And now we want to compare two gifts — two values of the Gift data type (e.g., we may need it to prepare the most deserved presents depending on the child’s behaviour).

We can, of course, write the special function compareGifts :: Gift -> Gift -> Ordering. But, generally, it’s a good practice to provide a more polymorphic interface when possible. And here it is definitely possible!

One can notice that our data types would benefit from instances of the general comparison typeclass Ord, which already includes many comparison functions and the ecosystem nicely integrates with it. So, let’s go ahead and write some instances.

If we look at the Ord typeclass definition, we can see that it demands the data type to have the Eq instance too. That means we should implement it first.

We also can verify in the docs, that the standard type Int already has both Eq and Ord instances. At least we don’t need to define instances for primitive data types, phew! However, the newtype that we defined manually is not the same as Int even though it has the same runtime representation (because it is a newtype). For each newtype introduced we need to somehow define the instance too.
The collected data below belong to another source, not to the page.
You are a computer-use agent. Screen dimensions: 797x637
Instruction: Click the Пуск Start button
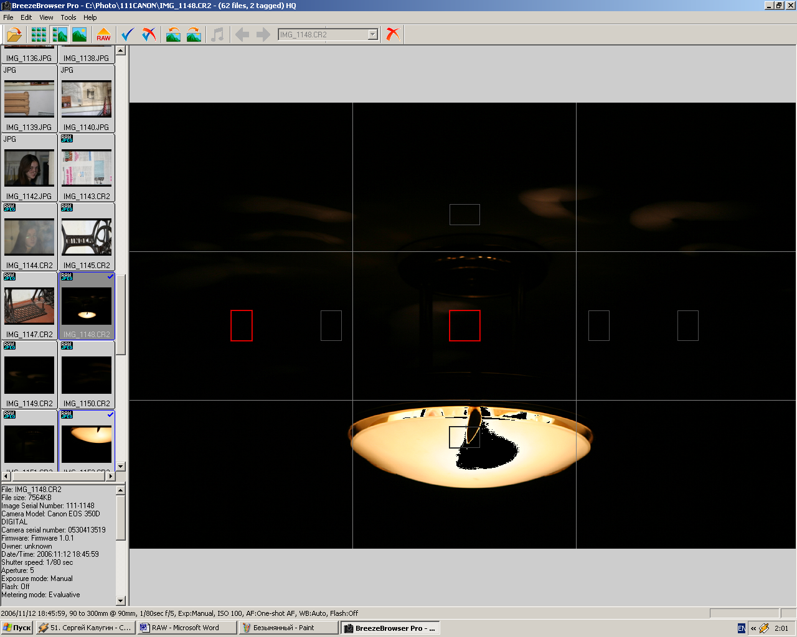(17, 628)
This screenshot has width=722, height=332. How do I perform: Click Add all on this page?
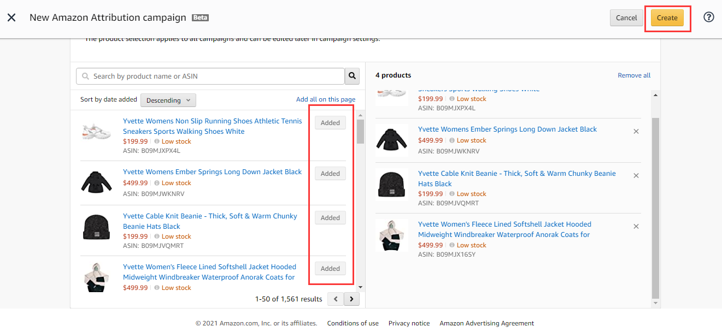point(326,99)
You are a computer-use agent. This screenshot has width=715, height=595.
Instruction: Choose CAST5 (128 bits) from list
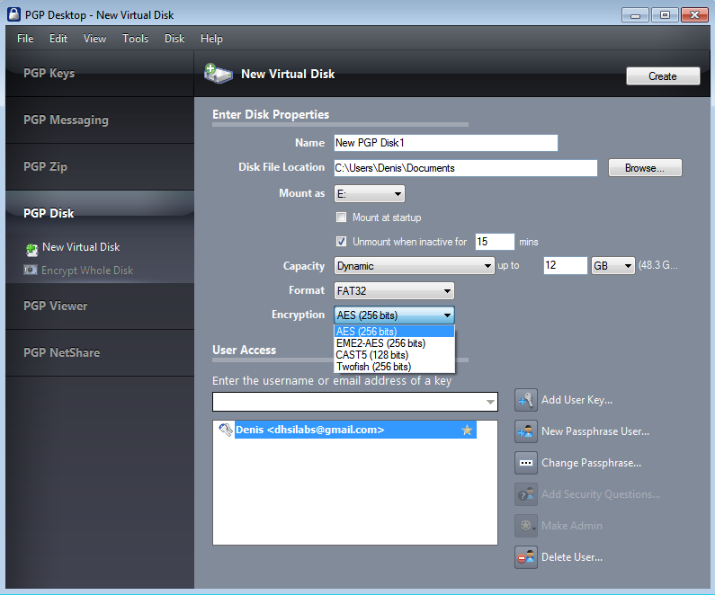tap(372, 355)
So, taking all of that under consideration, to solve our problem, we must write:

• Eq instance for the CandyCounter newtype
• Ord instance for the CandyCounter newtype
• Eq instance for the Name newtype
• Ord instance for the Name newtype
• Eq instance for the GiftType data type
• Ord instance for the GiftType data type
• Eq instance for the Gift data type
• Ord instance for the Gift data type

And only after that, we will be able to use the compare function with gifts.
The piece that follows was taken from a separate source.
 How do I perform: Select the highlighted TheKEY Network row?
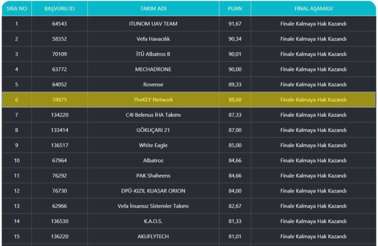click(x=153, y=100)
Writing all those instances by hand is quite tedious work. Besides, such work creates more work — a lot of code to maintain for the future you and your colleagues. Imagine that you need to go through the above cycle again when you slightly change anything in your data types. What a nightmare that could be!

Besides boredom, it could bring pain and lead to some dummy errors like this one:

instance Eq MyChangedType where
    MyChangedType a1 b1 (Xxx c1 c2) == MyChangedType a2 b2 (Xxx d1 d2) =
           a1 == a2
        && b1 == b2
        && c1 == c2
        && d1 == d2

Can you see what is wrong with this instance? Indeed, you can notice the mistake after looking at the instance for a while, but this is just an example. It could be a bit more tricky to notice in real-life code, so you should be extra careful in manual instance declaration and maintenance.
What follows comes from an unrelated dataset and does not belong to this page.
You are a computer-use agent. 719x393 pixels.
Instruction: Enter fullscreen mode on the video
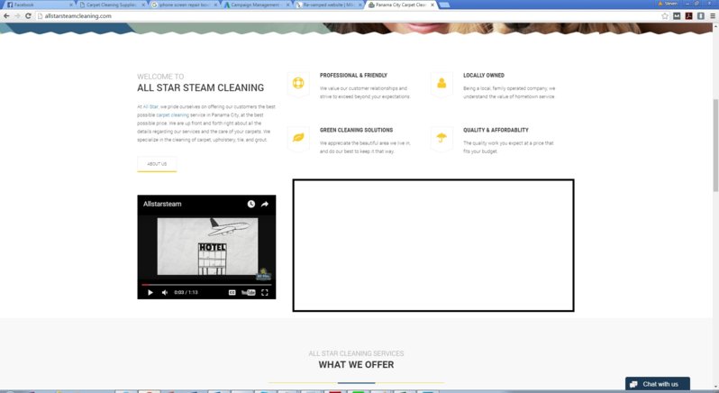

So, with all that in mind, we are coming to the interesting part, the part why we are all here. Here comes the deriving!

Deriving🔗

As we already said, the deriving mechanism is the compiler feature that automatically generates the instances of some typeclasses for you. There are different ways of deriving, but the general idea is described by the Haskell language report, which implies that any Haskell compiler should have this feature out of the box.

Citing the Haskell Report 2010:

This is a very accurate definition suitable for any kind of deriving. So, it should give you an idea of what is deriving in general.

☝️ As the deriving mechanism is the part of Haskell language specification, the implementation depends on the compiler. We are going to talk only about Glasgow Haskell Compiler (or GHC) in this post.

There are in fact a few ways to utilize the deriving feature in GHC:

1. The deriving clause within the data type declaration.
2. Standalone deriving anywhere in the code (needs a specific extension enabled).

The first one is the most common way of deriving, so we will focus on this approach for now. But we are going to see how standalone deriving works in a separate section as well, so stay tuned!

The syntax for the simple deriving clause is the following:

(data|newtype) Data = Data Declaration
    deriving (TypeClasses, Separated, By Comma)

Compiler parses such clauses and resolves them during the type checker stage. If there are no type errors or deriving errors, then the instances are created during the compilation.

Perfect, since we have an idea of deriving, let’s try to solve the boring problem from the previous example by using the easiest way of deriving in Haskell. For that, we can add the deriving clause (also known as Deer-iving Claus 🦌🎅) with the required typeclasses listed for each of our data types. As a result, we would have:

data Gift = Gift
    { giftId :: Int
    , giftType :: GiftType
    } deriving (Eq, Ord)

data GiftType
    = Candies CandyCounter
    | Toy Name
    deriving (Eq, Ord)

newtype Name = Name
    { unName :: Text
    } deriving (Eq, Ord)

newtype CandyCounter = CandyCounter
    { unCandyCounter :: Int
    } deriving (Eq, Ord)

And now magically you can compare any values of the declared types.

ghci> :{
ghci| compare
ghci|     (Gift 1 (Toy $ Name "Strawberry Bear"))
ghci|     (Gift 2 (Candies $ CandyCounter 1000))
ghci| :}
LT

But we are not magicians, and we are not here to show juggles, instead, we’d better show what is actually going on. As we know, the compiler should generate all those instances for us during the compilation. And we can check that by looking into the generated code to make sure that this is what is really happening. To see that, all you need to do is to specify the corresponding GHC option (ddump-deriv), which will output the code for you.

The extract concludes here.